The main content comes from Facebook's paper: Practical Lessons from predicting Clicks on Ads at Facebook 1, basic ideas use GBDT to generate new features based on user feature conversions, Each leaf of each tree acts as a feature and then takes these characteristics into LR. For example: (1) Training GBDT Tree: We now have a sample of M, a total of 6,000 tags, the samples are used to train GBDT, 10 trees, 100 leaves per tree (of course, the number of leaves of each tree may be different), a total of 1000 leaves.

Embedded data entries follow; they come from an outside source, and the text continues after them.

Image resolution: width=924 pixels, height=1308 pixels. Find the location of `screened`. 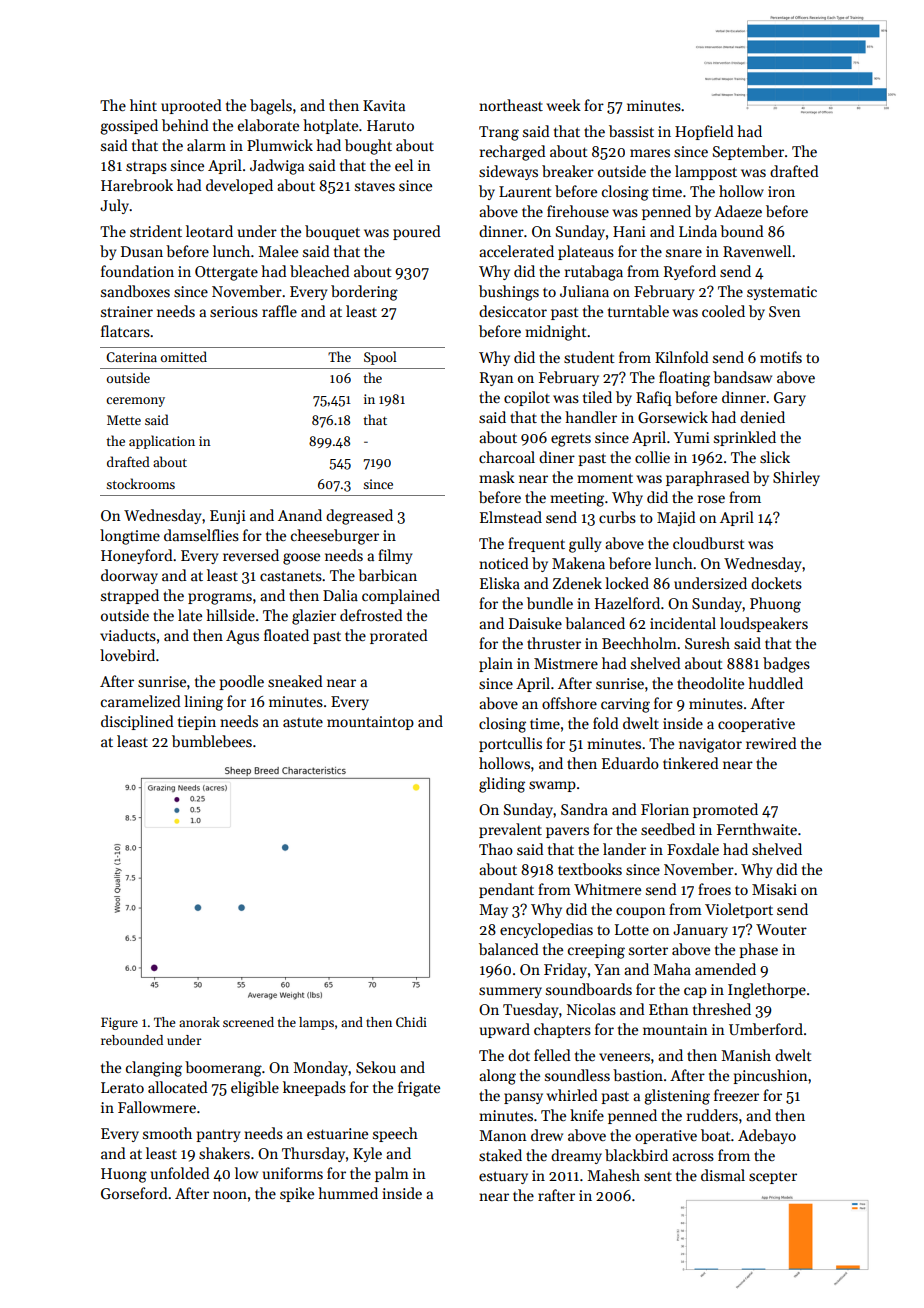

screened is located at coordinates (248, 1022).
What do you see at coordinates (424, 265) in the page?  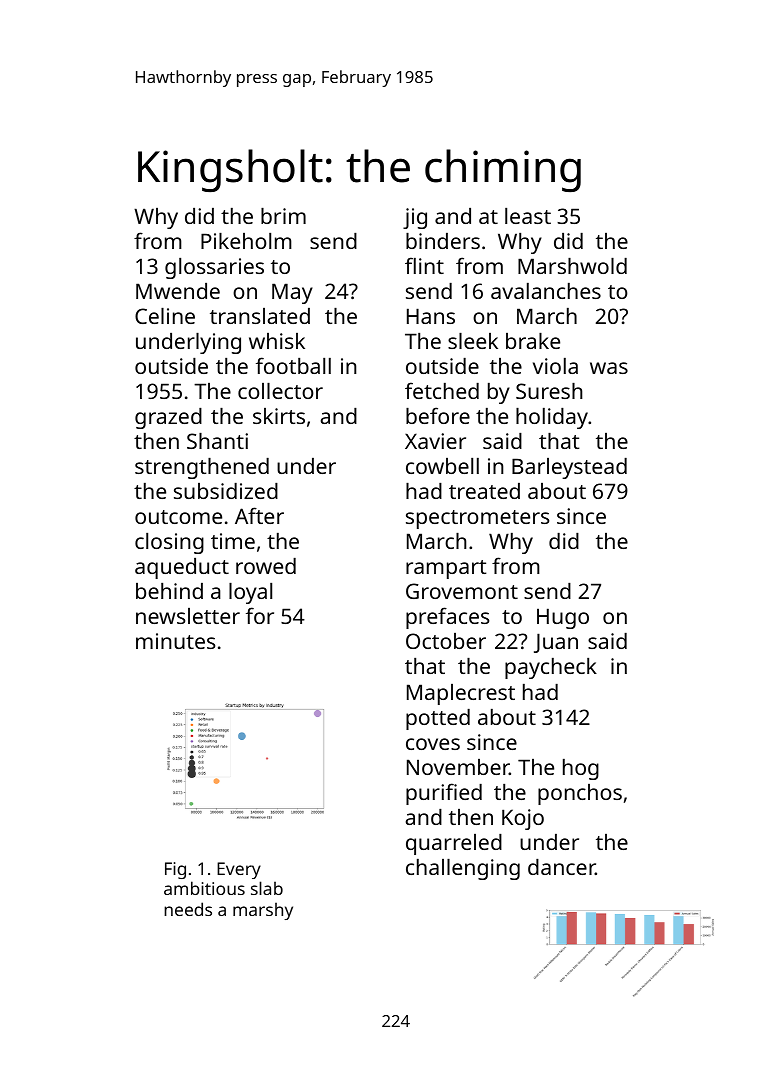 I see `flint` at bounding box center [424, 265].
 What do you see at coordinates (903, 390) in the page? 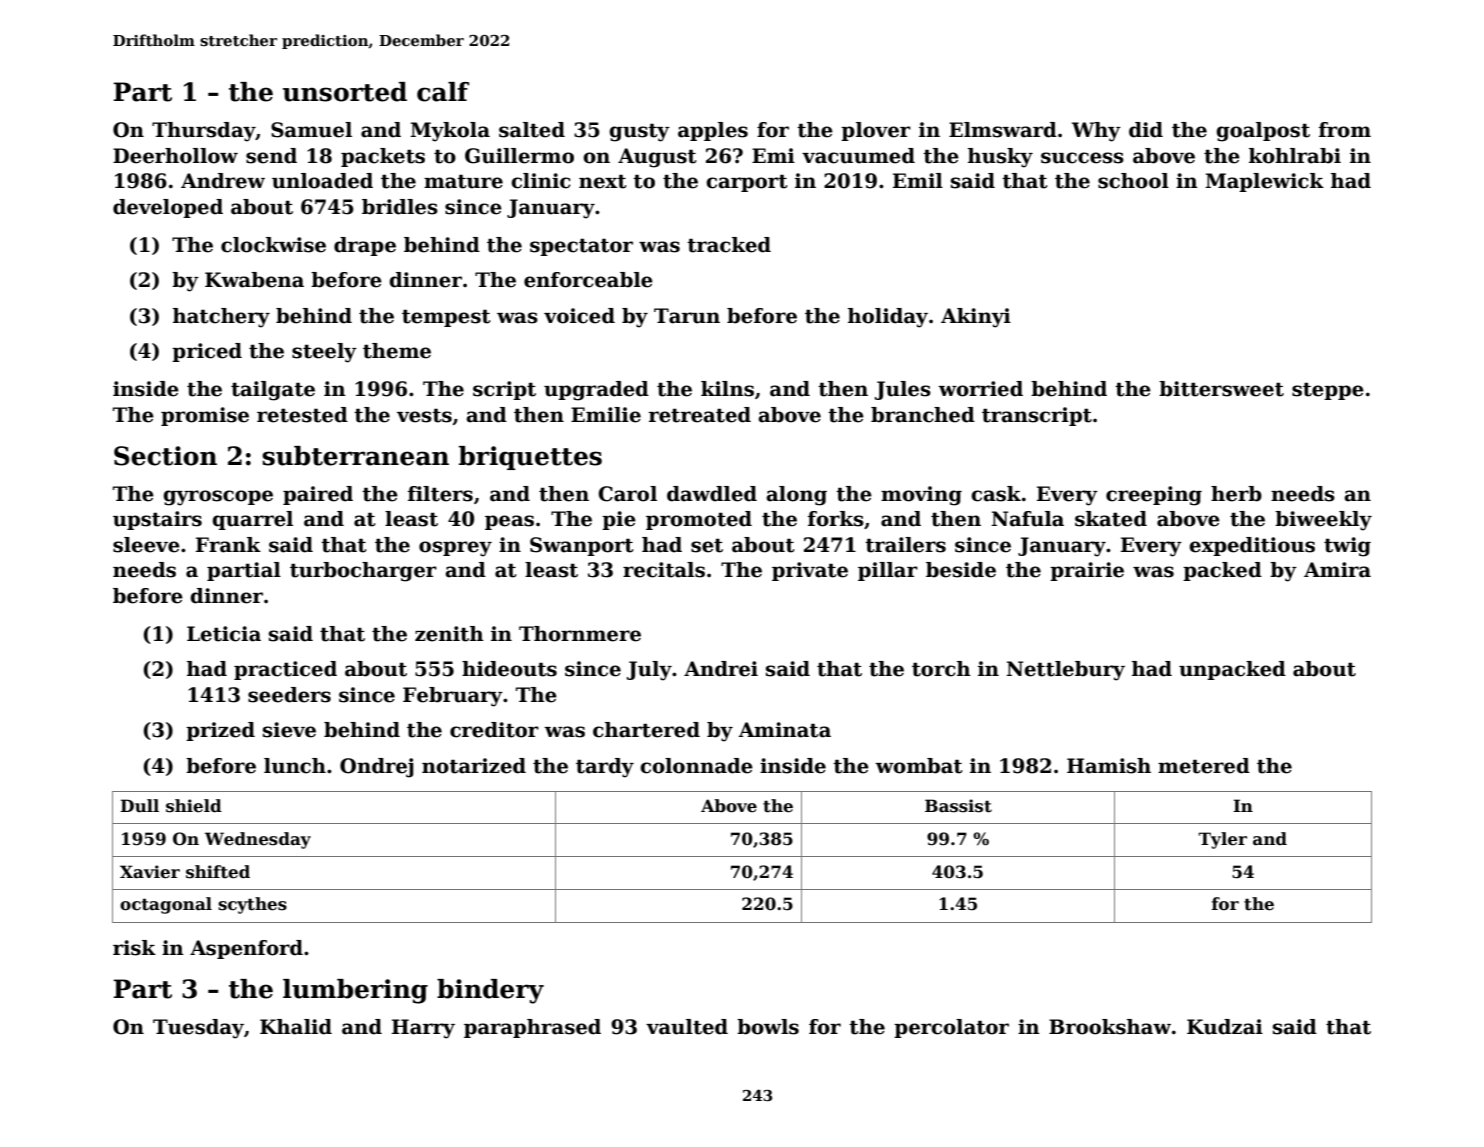
I see `Jules` at bounding box center [903, 390].
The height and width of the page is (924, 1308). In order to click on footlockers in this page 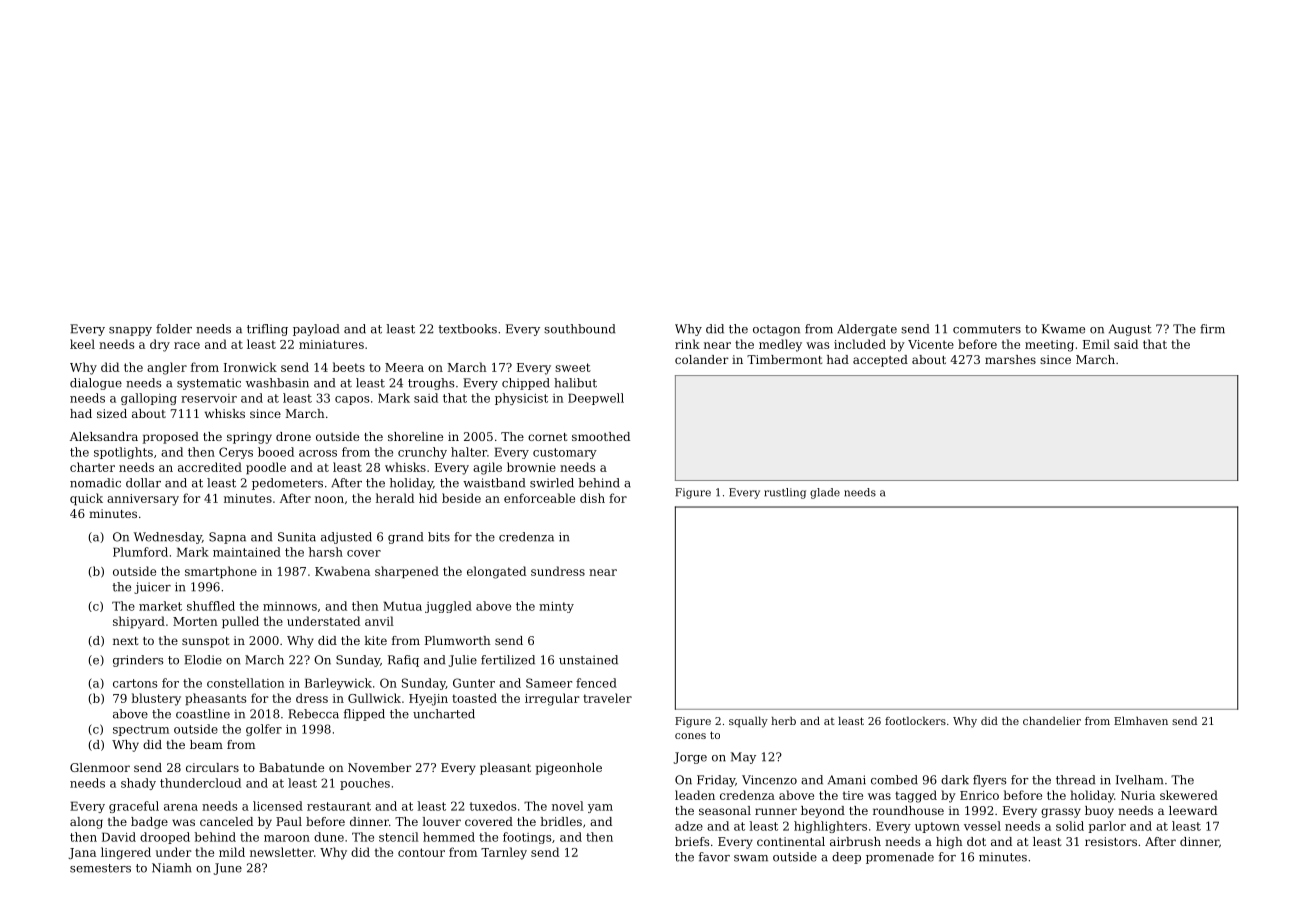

The 1000 leaves above will be used as a feature. (2) using the GBDT Tree Conversion feature: or the above M-sample, we will take the M-sample into the 10 trees generated above, the samples in each tree will be classified to one of the leaves, the leaf corresponding to the position of 1, the remaining 0. This will give us the characteristics we have converted. (3) Use the conversion feature to train LR: Use the above converted feature as a sample feature for training LR to get the final model. (4) When a new sample needs to be predicted, use step 2 to generate the transformation feature descendants into the 3rd step of the generated model, to obtain the final prediction results. Attached to a Facebook chart:
2, the problem (1) After using GBDT extraction features, these characteristics should be fixed, that is, the first day GBDT fixed, and no longer training, just use this tree to generate characteristics according to the sample. But our characteristics change, and if a feature is added, this feature will not be added to the model because the GBDT tree no longer changes. The only way to do this is to retrain the GBDT tree, but in this case the LR has to be trained all the way from the initial data, because the characteristics of the conversion are changed. Solution: The original features continue to enter the GBDT, and the new features begin training as a feature. Then retrain the GBDT every once in a while and re-enter LR all over again.
The content source of this page is from Internet, which doesn't represent Alibaba Cloud's opinion;
products and services mentioned on that page don't have any relationship with Alibaba Cloud. If the
content of the page makes you feel confusing, please write us an email, we will handle the problem
within 5 days after receiving your email.
If you find any instances of plagiarism from the community, please send an email to:
info-contact@alibabacloud.com
and provide relevant evidence. A staff member will contact you within 5 working days.